Sábado, 21 de dezembro de 2024
Por Redação O Sul | 10 de agosto de 2024
O “desaparecimento” de 12 milhões de brasileiros entre a projeção realizada pelo IBGE em 2018 e o Censo realizado em 2022 pode não ser apenas um problema relacionado a dificuldades na montagem e execução da pesquisa ou queda da taxa de natalidade. Para especialistas, a migração para o exterior pode ter atingido entre 2 milhões até 3 milhões de pessoas no período, se tornando fator importante para explicar a contagem abaixo da esperada.
O montante pode também representar a maior debandada de brasileiros do País entre Censos, superando com folga a década de 1980, marcada pela crise econômica e pela emigração. Uma pesquisa organizada pelo próprio IBGE estimou em aproximadamente 1,5 milhão o saldo migratório naquele período.
Ex-diretor do IBGE, o economista Paulo Tafner estima que cerca de 3 milhões de brasileiros podem ter deixado o País na última década. É uma tese polêmica, ele reconhece, mas encaixa com o fato de que a maior diferença entre a projeção de 2018 e o encontrado pelo Censo ficou concentrada em grupos etários até 40 anos, faixa tradicionalmente mais propensa a migrar.
“Acredito que o Brasil está perdendo população porque está exportando mão de obra. O país se tornou um lugar inóspito para os jovens adultos e seus filhos”, diz. “A questão é saber quem está migrando. Há razões para acreditar que o perfil é muito diferente daquele que existiu na década de 1980, quando jovens de baixa qualificação começaram a ir para os Estados Unidos para ocupar posições de baixa qualificação. Acredito que não seja mais este o caso. Estamos perdendo mão de obra qualificada, jovens adultos bem preparados que estão deixando o Brasil com sua família.”

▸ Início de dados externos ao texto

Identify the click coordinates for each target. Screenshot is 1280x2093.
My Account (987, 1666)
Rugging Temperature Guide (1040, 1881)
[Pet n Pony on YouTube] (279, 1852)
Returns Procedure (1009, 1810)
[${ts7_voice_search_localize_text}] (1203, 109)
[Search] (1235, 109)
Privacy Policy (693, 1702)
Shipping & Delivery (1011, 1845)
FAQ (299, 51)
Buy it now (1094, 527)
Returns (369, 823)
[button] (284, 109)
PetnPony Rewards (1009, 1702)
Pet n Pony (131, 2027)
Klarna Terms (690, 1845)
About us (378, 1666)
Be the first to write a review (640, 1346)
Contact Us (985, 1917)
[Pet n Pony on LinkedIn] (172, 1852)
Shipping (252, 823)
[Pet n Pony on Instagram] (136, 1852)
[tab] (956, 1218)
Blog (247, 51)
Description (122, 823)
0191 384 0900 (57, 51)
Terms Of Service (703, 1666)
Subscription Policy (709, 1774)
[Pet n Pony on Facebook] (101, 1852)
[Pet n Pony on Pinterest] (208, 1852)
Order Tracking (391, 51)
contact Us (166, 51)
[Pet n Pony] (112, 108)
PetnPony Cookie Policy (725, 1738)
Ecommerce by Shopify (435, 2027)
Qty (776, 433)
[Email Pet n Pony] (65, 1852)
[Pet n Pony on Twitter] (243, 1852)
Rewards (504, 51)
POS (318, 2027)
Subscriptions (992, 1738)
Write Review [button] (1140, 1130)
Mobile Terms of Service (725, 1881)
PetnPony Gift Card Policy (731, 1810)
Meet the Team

Divulgado pelo IBGE em 2023, o Censo mostrou que o Brasil tinha 203,08 milhões de habitantes em 2022. São 11,74 milhões a menos que os 214,82 milhões projetados pelo próprio instituto em 2018. Entre faixas etárias, aquelas que correspondem à população até 39 anos tiveram 10,25 milhões a menos do que estimava a projeção.

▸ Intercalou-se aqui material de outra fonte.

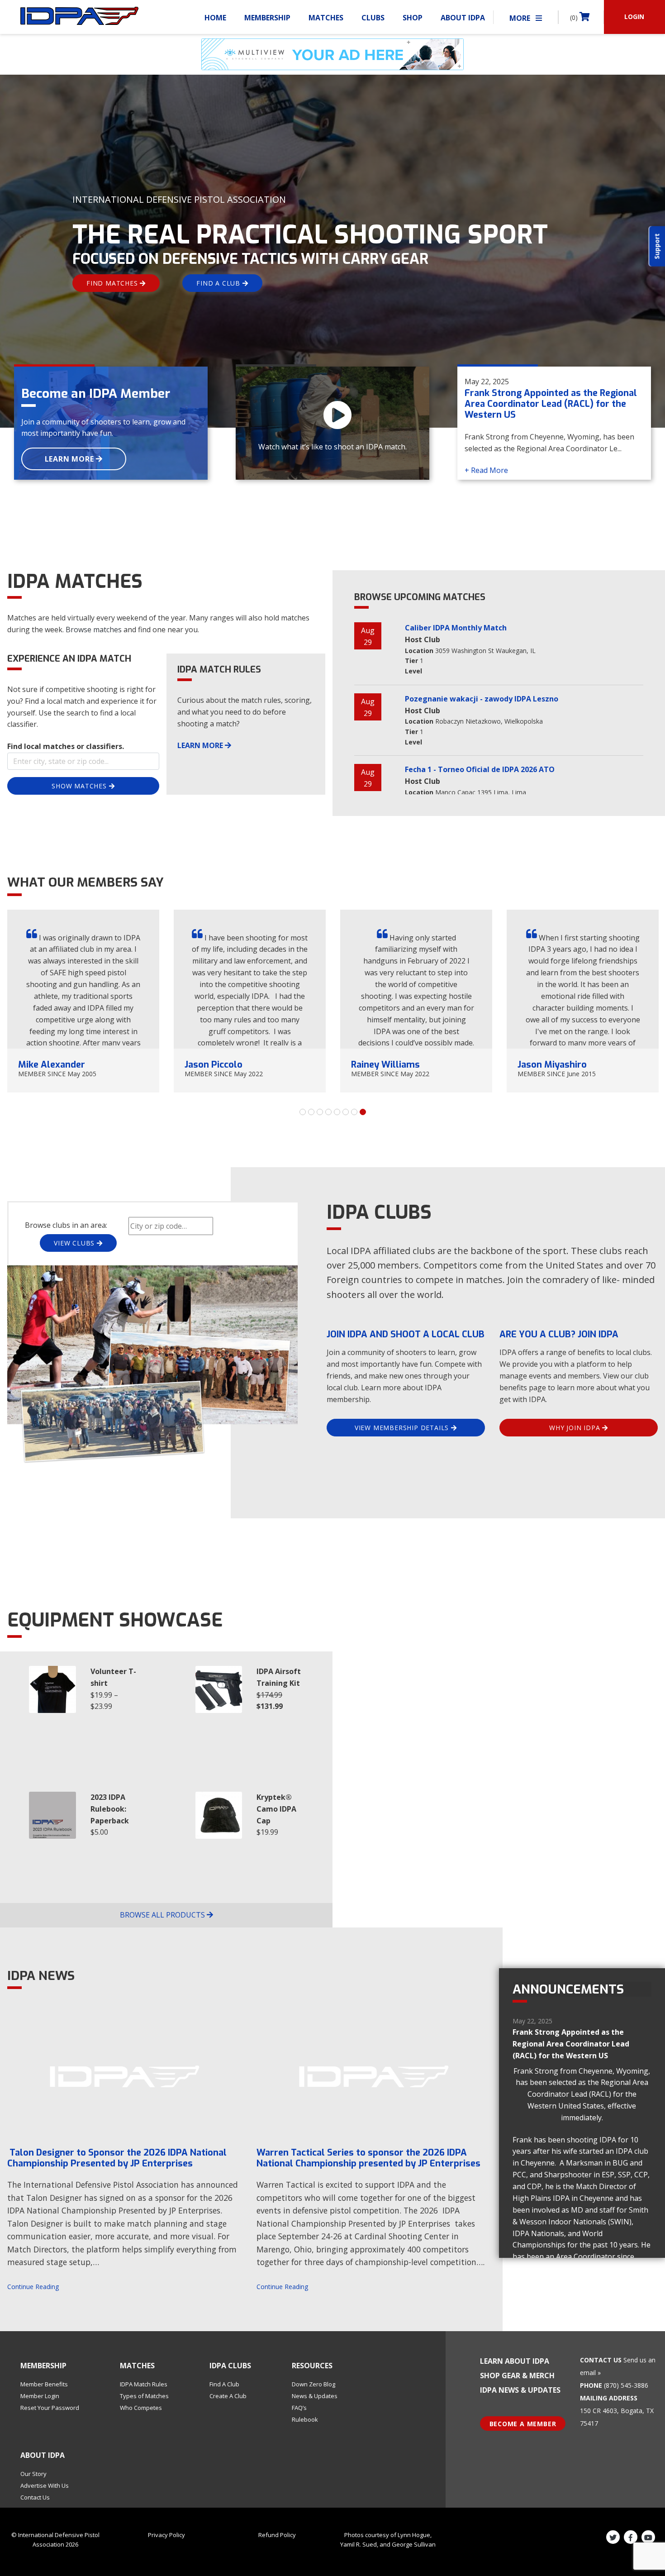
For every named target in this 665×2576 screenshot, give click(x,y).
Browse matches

As incongruências entre a pesquisa de 2022 e a projeção de 2018 trouxeram novamente à luz a miríade de problemas encontrados pelo instituto para a condução do Censo: corte de verba, falta de pessoal, adiamento por causa da pandemia, atraso no pagamento a recenseadores, fake news e crescimento dos casos de moradores que se recusavam a receber pesquisadores em suas casas, entre outros. Há uma elevada suspeita de subenumeração dentro da pesquisa, ou pessoas que deixaram de ser contadas. Tafner estima que ela pode ser de 6 milhões a 7 milhões.

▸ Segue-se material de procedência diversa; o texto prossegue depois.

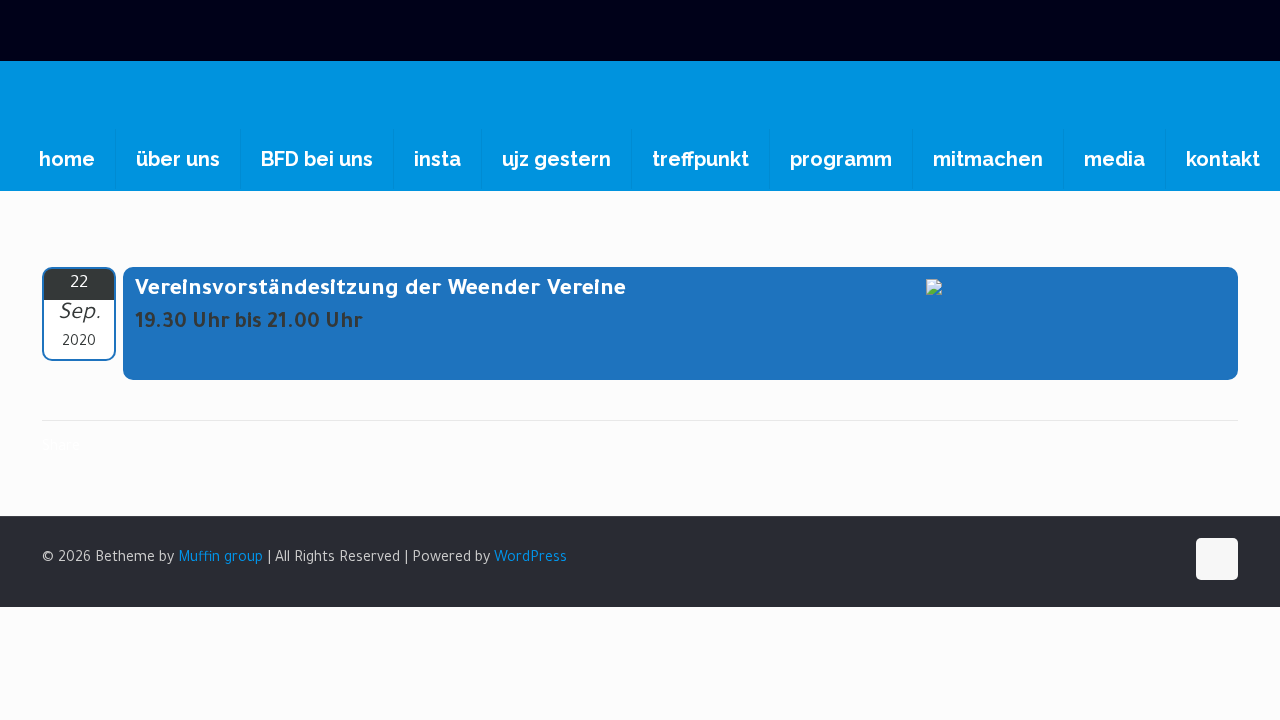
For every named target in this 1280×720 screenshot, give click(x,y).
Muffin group (220, 559)
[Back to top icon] (1217, 559)
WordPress (530, 559)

Partindo dos números de 2010 e utilizando os registros de nascimentos, óbitos e de entrada e saída de brasileiros e imigrantes, Tadeu Oliveira, ex-demógrafo do IBGE, chegou a aproximadamente 211 milhões de pessoas em 2022. “Nesse exercício, a parte que ‘sumiu” em relação à pesquisa de 2022 pode ser dividida em aproximadamente 2,7 milhões para migração. Outros 5,3 milhões seriam de subenumeração”, diz o atual coordenador Estatístico do Observatório de Migrações Internacionais (OBMigra), ligado aos ministérios da Justiça e Segurança Pública e do Trabalho.
Segundo o Itamaraty, 5 milhões de brasileiros moravam no exterior em 2023, contra 3,1 milhões em 2010. Este número, no entanto, pode ser muito maior, se contabilizados os ilegais e os em situação indefinida, apontam pesquisadores.
Apenas o Sistema de Tráfego Internacional (STI), da Polícia Federal, mostra que 3,9 milhões deixaram o País e teoricamente não voltaram entre 2010 e 2023. Este movimento parece estar se intensificando: a média anual de pessoas que não voltam passou de 287,8 mil entre 2010 e 2019 para 453,6 mil entre 2021 e 2023. Durante todo esse período, apenas em 2020, no ano da pandemia, mais brasileiros voltaram ao país que saíram (saldo de 334 mil).
Houve períodos em que essa situação se amenizou. Nos últimos anos da década de 2000 e primeiros da década de 2010, houve algum refluxo, explicado pelo fato de que o país foi um dos países que saíram mais rápido da crise financeira de 2008. “Essa situação voltou a acelerar depois da crise de 2016. Com certeza esse período teve o saldo mais negativo que o de décadas anteriores. Foi um período de crise, em que o PIB per capita diminuiu”, afirma.
Pesquisa do instituto RealTime Big Data revelou que 67% dos brasileiros de 16 a 35 anos sairiam do País, se pudessem. Dos entrevistados, 18% também se disseram decididos a buscar oportunidade de deixar o país.